Todo estímulo externo ignorado
expresso em frases sem sentido, repetições de um delírio de negativismo extremo.
Tudo sedado, adormecido à base de anestesia, de benzodiazepina.

Penso sobre tudo isso enquanto me sento na mesa da lancheria do parque, peço um
café com leite, café com leite? ele me pergunta surpreso. Já não sou mais o mesmo,
respondo, o relógio marca seis horas da tarde e eu já bocejo. Uma vodka comum, pede ele. 
Participo da conversa, das risadas sinceras, mas não posso deixar de notar
que numa mesa contra a parede senta um sujeito num terno gasto de linho, uma pasta
preta sobre o tampo cinza da mesa, um copo de vinho tinto barato cheio até a boca.
Ele cruza as pernas e afunda na cadeira, suspira, sorve um gole demorado.
Tem um olhar vazio que parece isopor.
Estupor, ele me perguntara à tarde, sabe o que é isso? Não conheço a palavra,
havia respondido, mas pensando agora percebo que noto a sua presença
quase todos os dias, e sei que conheço bem o preço por ele cobrado. 

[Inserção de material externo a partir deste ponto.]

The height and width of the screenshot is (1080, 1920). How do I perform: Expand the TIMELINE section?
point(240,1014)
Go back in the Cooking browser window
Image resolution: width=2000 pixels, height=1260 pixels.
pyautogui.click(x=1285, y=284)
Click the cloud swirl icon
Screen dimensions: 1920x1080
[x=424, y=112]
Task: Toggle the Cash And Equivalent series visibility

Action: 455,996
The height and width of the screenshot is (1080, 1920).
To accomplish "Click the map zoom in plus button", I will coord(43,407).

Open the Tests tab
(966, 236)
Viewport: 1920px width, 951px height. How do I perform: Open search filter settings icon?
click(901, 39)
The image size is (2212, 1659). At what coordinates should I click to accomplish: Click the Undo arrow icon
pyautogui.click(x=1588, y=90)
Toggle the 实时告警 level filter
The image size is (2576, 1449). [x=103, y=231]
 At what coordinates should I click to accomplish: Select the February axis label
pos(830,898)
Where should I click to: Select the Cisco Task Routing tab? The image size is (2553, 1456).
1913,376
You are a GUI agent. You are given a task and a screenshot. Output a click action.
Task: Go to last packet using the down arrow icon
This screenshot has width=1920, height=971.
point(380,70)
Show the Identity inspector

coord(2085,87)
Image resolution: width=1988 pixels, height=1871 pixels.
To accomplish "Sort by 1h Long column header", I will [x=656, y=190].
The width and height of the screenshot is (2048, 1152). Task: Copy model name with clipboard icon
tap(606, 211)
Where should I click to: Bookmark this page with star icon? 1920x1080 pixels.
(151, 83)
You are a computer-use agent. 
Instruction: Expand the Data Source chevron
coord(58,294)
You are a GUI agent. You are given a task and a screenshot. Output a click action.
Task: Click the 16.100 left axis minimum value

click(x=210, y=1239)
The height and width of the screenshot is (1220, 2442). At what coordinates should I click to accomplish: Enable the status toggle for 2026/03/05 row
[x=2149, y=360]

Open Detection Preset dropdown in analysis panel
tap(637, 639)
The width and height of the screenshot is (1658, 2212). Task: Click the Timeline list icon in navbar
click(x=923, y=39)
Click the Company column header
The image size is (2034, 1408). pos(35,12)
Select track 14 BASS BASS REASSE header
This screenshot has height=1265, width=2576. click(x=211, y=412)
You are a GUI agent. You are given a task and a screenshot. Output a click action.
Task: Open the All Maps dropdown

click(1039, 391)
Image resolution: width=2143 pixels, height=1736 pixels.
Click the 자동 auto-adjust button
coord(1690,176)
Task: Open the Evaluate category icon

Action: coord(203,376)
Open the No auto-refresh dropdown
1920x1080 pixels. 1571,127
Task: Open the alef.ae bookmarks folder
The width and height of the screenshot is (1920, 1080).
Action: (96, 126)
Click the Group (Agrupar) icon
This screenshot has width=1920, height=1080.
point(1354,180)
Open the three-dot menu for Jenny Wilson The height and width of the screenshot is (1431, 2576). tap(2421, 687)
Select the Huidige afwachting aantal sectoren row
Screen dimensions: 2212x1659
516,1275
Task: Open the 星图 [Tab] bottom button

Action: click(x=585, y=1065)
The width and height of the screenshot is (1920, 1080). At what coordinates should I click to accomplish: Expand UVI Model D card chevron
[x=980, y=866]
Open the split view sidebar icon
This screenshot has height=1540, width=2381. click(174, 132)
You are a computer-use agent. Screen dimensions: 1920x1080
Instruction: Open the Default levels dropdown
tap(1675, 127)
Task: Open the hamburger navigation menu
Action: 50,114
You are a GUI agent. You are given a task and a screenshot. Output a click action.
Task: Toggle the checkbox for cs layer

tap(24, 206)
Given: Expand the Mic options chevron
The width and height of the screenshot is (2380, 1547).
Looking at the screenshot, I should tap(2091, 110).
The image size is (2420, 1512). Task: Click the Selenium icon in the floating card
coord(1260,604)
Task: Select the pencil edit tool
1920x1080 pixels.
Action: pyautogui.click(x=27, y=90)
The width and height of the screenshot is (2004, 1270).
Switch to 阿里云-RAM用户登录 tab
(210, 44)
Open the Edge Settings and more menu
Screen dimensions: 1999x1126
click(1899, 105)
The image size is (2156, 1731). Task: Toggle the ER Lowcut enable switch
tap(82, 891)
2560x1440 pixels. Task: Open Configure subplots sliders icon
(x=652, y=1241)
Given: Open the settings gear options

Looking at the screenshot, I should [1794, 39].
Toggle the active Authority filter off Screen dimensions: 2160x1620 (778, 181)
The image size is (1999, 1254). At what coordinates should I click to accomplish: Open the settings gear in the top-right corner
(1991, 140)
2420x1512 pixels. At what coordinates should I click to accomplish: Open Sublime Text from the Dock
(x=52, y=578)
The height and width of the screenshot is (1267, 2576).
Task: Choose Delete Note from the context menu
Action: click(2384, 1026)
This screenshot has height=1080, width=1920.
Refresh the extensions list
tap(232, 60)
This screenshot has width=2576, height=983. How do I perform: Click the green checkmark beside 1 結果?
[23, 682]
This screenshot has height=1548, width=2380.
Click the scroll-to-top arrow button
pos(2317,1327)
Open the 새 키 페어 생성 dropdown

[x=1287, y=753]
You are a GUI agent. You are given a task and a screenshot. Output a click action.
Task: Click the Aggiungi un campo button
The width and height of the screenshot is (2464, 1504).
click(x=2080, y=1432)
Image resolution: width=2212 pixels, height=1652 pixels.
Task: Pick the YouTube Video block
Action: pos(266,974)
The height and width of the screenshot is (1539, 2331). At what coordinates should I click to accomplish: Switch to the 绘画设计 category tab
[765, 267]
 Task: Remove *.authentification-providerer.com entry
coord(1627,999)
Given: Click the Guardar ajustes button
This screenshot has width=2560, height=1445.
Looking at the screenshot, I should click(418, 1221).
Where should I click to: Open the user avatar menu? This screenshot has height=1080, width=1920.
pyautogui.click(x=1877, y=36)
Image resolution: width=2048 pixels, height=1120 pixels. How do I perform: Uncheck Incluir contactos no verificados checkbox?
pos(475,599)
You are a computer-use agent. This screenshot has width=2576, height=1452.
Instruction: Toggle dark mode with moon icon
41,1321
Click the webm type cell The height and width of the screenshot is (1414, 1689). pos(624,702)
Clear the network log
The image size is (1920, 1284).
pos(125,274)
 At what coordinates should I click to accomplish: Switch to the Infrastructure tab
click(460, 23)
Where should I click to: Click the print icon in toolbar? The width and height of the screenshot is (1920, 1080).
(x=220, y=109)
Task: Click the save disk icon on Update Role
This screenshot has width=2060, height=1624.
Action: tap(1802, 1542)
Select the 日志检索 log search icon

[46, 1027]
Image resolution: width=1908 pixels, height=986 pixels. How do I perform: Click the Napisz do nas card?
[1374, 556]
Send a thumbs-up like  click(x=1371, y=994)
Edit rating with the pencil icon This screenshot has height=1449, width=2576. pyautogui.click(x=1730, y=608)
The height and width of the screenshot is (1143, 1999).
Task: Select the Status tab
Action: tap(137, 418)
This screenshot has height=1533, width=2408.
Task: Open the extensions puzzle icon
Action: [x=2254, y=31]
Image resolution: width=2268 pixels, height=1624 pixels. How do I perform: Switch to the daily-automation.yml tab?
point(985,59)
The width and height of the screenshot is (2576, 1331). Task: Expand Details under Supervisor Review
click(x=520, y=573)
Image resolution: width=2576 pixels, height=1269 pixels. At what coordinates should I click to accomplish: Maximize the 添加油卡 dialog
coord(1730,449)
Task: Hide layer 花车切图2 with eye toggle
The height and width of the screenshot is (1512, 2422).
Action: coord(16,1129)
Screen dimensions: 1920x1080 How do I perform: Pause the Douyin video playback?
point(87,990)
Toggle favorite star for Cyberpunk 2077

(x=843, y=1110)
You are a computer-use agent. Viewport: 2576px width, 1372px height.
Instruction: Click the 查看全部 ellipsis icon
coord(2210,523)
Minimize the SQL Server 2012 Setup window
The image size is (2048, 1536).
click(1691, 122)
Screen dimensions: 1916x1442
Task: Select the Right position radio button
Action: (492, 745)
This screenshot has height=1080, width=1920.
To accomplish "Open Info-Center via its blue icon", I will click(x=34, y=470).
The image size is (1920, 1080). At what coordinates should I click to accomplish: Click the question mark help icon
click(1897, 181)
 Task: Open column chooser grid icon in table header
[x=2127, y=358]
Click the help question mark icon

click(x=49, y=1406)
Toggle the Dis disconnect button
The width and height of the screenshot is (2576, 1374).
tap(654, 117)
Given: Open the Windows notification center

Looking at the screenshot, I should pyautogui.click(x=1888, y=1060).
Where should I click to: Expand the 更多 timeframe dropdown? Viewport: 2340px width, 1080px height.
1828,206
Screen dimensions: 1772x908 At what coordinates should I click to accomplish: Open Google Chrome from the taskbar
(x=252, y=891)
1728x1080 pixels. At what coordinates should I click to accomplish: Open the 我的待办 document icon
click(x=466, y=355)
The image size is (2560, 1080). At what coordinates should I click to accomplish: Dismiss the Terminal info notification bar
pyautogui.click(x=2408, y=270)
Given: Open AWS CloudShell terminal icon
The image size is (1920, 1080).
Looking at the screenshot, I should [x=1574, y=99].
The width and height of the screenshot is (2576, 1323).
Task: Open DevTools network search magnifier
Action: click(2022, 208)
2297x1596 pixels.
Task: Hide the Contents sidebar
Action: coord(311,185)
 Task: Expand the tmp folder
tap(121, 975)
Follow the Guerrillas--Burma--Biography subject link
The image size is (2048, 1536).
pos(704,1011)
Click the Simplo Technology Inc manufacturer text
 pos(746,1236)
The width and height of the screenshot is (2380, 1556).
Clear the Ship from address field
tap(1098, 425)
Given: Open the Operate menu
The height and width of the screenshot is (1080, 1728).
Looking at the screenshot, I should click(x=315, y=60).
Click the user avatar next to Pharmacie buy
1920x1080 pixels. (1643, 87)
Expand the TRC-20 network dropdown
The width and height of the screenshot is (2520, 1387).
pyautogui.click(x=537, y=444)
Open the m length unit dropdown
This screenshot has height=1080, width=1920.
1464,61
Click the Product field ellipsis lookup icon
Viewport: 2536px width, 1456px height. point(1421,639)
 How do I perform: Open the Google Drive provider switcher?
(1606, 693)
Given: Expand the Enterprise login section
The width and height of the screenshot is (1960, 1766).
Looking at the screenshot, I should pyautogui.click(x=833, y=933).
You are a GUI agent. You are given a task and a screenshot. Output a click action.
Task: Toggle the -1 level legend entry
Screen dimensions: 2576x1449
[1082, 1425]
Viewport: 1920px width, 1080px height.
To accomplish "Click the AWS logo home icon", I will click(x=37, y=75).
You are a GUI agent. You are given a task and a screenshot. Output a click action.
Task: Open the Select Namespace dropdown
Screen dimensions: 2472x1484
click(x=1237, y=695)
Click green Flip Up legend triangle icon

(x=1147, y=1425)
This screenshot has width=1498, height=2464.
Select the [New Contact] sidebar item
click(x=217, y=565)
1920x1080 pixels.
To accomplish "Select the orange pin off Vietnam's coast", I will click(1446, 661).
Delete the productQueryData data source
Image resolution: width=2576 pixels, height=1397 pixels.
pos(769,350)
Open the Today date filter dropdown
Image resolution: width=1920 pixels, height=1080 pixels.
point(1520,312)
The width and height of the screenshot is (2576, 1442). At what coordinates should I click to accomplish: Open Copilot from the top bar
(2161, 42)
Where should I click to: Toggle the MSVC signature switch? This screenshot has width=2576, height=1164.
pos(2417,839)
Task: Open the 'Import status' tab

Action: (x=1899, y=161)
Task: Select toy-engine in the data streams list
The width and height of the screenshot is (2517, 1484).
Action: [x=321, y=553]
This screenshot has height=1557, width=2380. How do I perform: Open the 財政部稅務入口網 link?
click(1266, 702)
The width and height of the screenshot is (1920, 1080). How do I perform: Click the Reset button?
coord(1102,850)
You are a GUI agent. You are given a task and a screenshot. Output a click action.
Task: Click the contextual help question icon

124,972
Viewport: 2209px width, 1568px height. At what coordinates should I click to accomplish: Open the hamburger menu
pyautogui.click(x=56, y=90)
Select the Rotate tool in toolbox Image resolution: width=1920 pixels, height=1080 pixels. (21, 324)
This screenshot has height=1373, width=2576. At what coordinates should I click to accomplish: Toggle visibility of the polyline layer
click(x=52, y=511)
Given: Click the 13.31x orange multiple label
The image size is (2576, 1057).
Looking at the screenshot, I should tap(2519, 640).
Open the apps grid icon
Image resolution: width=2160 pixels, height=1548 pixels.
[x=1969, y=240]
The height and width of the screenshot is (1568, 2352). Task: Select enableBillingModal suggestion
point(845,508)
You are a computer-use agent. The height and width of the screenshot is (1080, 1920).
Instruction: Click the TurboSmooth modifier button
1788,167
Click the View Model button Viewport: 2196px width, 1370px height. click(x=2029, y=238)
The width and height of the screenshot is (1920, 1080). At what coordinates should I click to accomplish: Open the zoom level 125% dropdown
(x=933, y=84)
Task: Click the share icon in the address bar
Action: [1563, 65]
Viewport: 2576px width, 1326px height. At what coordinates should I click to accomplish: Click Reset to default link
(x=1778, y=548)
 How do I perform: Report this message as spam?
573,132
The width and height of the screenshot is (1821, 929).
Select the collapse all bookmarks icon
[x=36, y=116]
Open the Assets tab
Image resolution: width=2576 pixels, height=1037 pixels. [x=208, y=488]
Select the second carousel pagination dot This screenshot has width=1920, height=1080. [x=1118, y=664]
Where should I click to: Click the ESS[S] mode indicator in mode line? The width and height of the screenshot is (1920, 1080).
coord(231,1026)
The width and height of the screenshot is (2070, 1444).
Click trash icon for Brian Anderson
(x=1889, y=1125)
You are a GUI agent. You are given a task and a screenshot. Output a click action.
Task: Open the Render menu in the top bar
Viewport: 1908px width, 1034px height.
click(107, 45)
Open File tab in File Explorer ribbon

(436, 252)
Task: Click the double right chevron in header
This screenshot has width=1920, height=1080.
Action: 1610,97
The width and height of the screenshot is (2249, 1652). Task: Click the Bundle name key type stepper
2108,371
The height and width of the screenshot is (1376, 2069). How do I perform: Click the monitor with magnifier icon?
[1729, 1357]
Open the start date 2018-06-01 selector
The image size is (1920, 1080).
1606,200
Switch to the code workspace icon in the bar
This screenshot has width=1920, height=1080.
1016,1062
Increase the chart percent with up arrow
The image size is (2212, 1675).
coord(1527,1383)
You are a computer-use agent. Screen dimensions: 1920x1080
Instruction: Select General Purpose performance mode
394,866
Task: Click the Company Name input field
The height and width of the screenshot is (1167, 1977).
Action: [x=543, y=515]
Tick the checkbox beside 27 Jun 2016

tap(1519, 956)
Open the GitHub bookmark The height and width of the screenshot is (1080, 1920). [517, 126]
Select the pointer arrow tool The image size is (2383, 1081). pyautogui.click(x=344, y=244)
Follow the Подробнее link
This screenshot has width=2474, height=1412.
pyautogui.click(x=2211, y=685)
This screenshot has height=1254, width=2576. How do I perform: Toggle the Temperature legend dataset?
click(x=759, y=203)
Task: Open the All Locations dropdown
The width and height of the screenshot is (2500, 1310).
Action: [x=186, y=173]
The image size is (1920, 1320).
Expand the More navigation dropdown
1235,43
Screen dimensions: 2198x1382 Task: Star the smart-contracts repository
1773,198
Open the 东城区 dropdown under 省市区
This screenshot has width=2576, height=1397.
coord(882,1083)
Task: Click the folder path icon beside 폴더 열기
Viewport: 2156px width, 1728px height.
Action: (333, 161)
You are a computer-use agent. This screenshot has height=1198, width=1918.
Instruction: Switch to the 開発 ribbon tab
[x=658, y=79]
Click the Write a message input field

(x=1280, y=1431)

Lembrei do carro estacionado na rua. Lembrei do pombo que jazia morto
embaixo da carroceria. Lembrei que depois de muito tempo, de anos, agora
sentia vontade de ficar sempre sóbrio, de olhar pro mundo de cabeça fria.
Já não sou mais o mesmo, pensei de novo.
Nos levantamos, olhei uma útlima vez pro sujeito no terno batido e desejei silenciosamente
boa sorte, pois chance
era uma carência compartilhada por todos, eu inclusive, ou principalmente.
Paguei a minha parte da conta, um quarto da polenta e o café.
O com leite? me perguntou. O com leite, respondi.